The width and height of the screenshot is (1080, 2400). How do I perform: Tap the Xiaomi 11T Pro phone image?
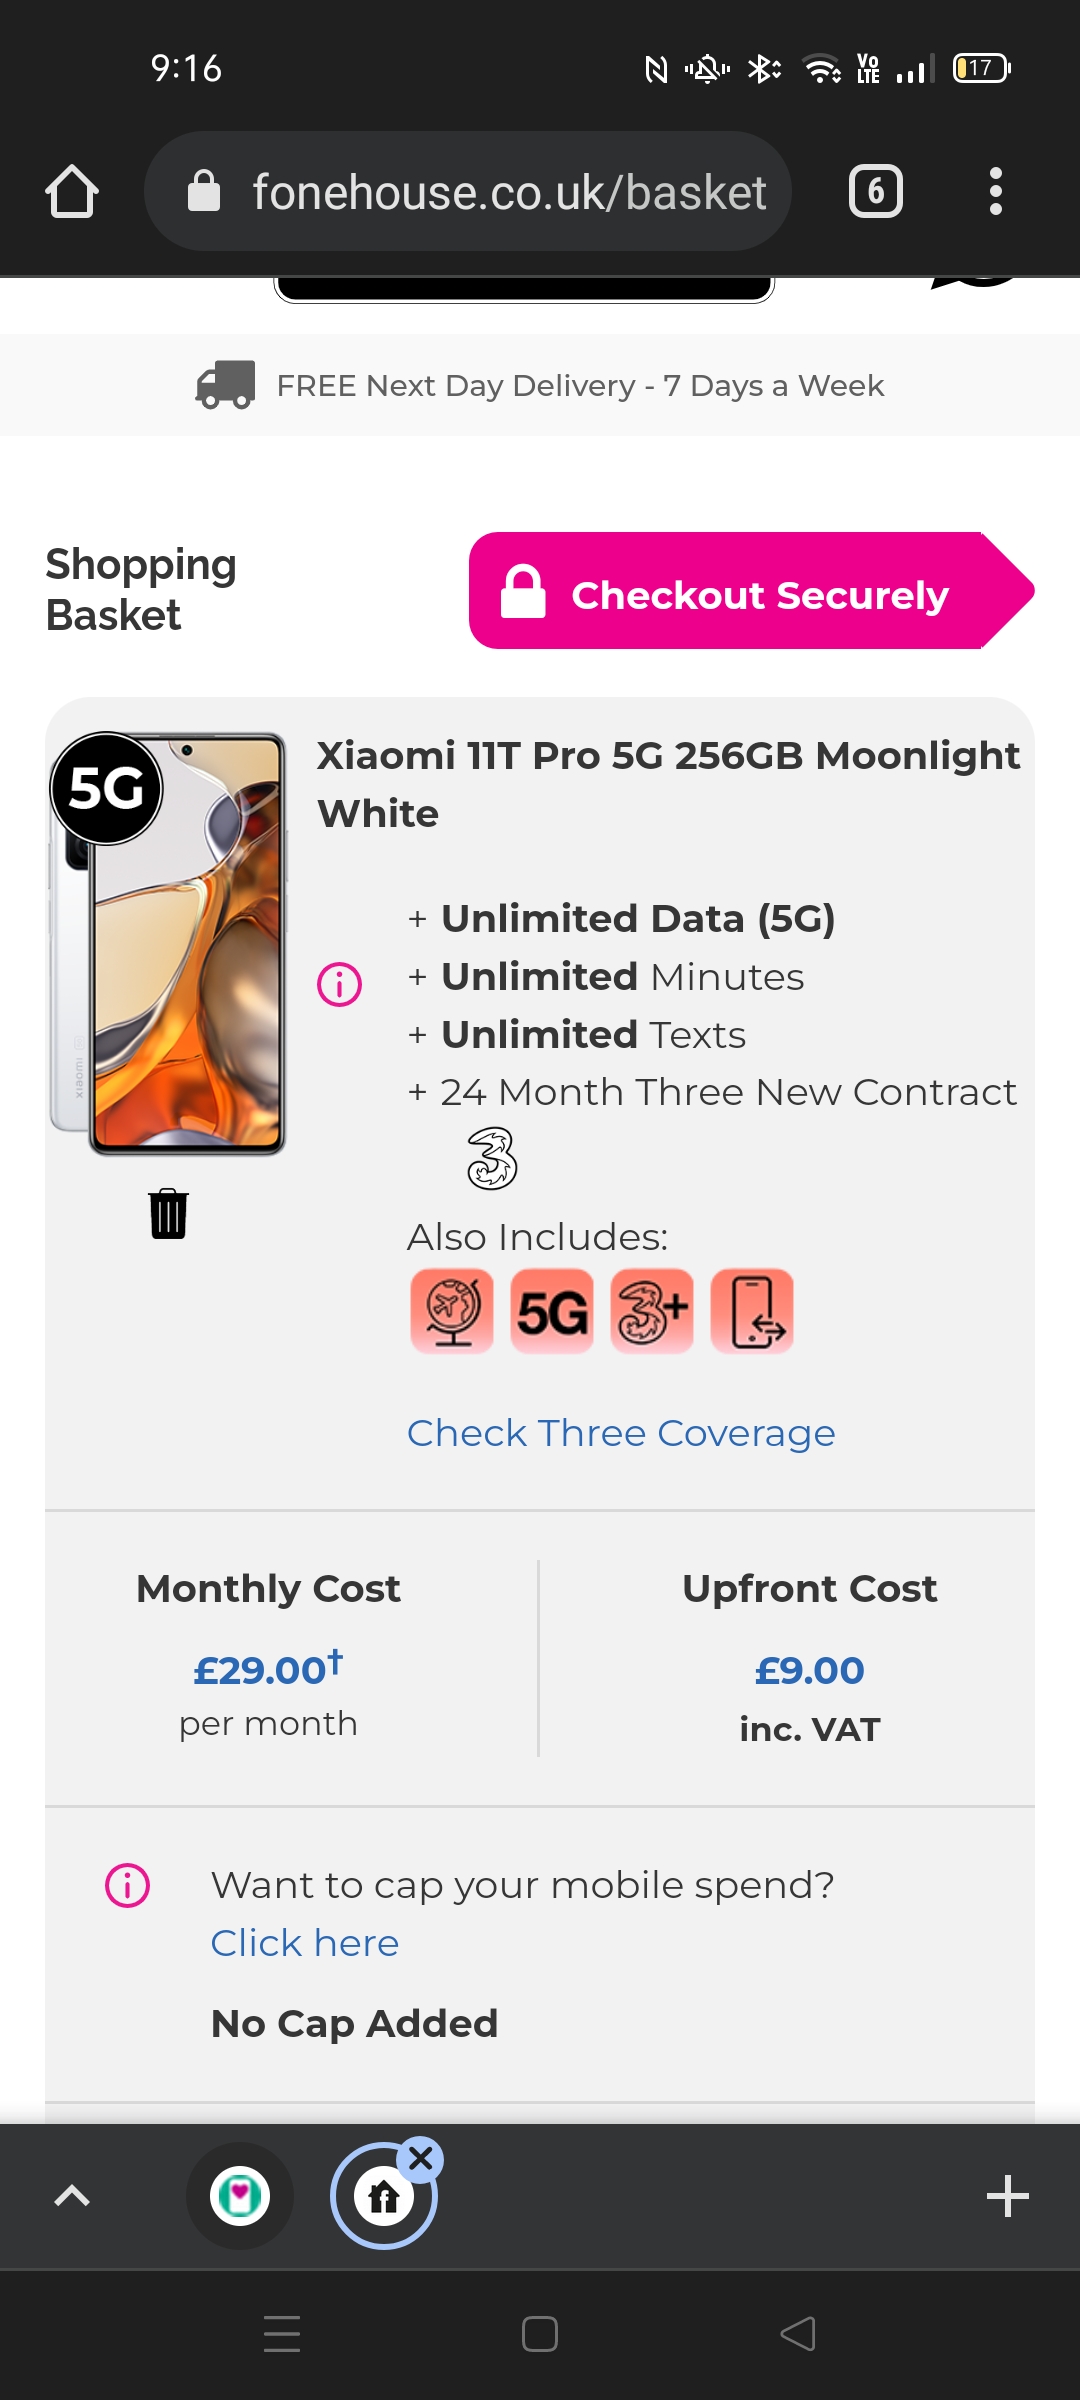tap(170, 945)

---

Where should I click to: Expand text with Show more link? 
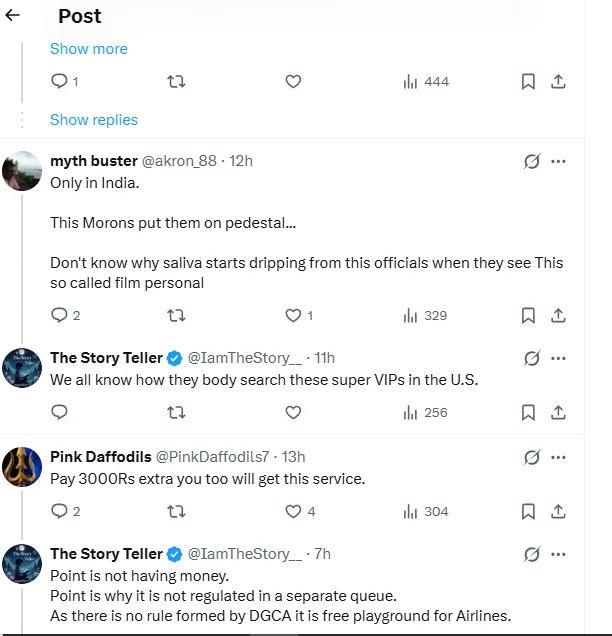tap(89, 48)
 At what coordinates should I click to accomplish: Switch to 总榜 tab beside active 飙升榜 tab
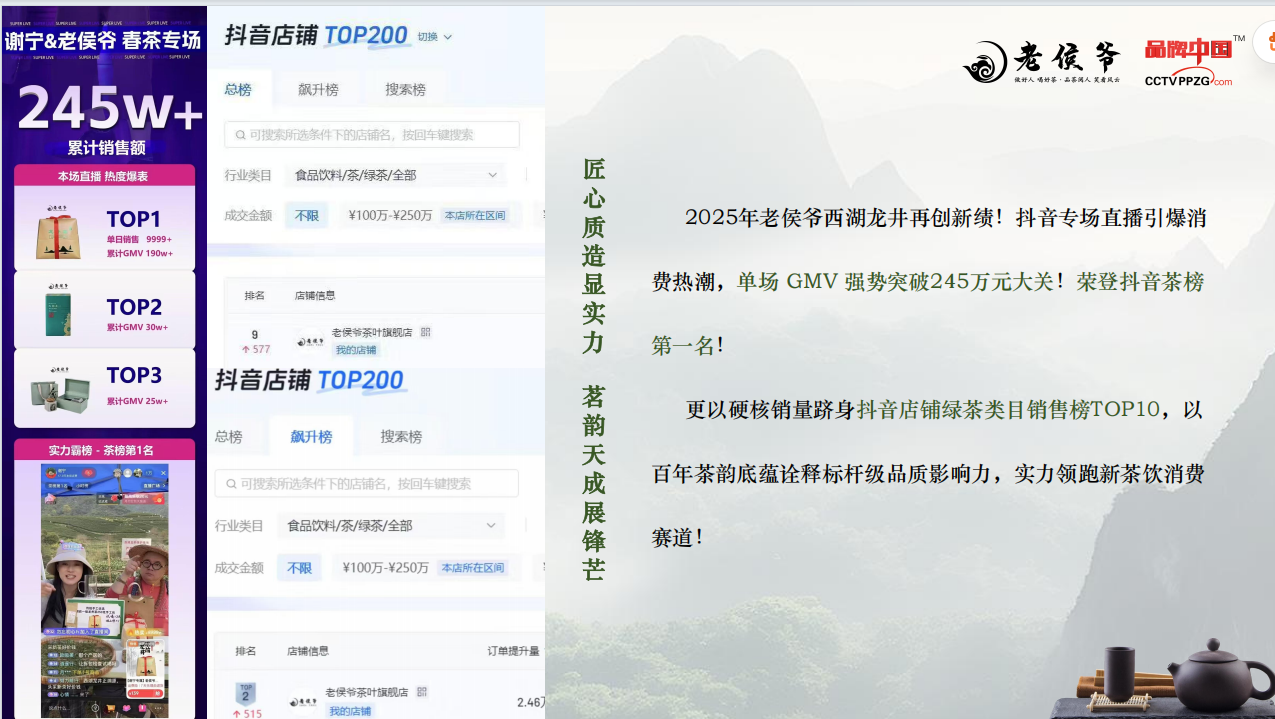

* OPDRACHT *
Wissel in het stuk van de regel met "Where should I" tot en met de regel met "At what coordinates" "Show more" om voor "Read more". Geef alleen die regels verder ongewijzigd terug, zonder de afbeeldingen.

* EINDANTWOORD *
Where should I click to: Expand text with Read more link? 
tap(89, 48)
 At what coordinates should I click to accomplish: Switch to 总榜 tab beside active 飙升榜 tab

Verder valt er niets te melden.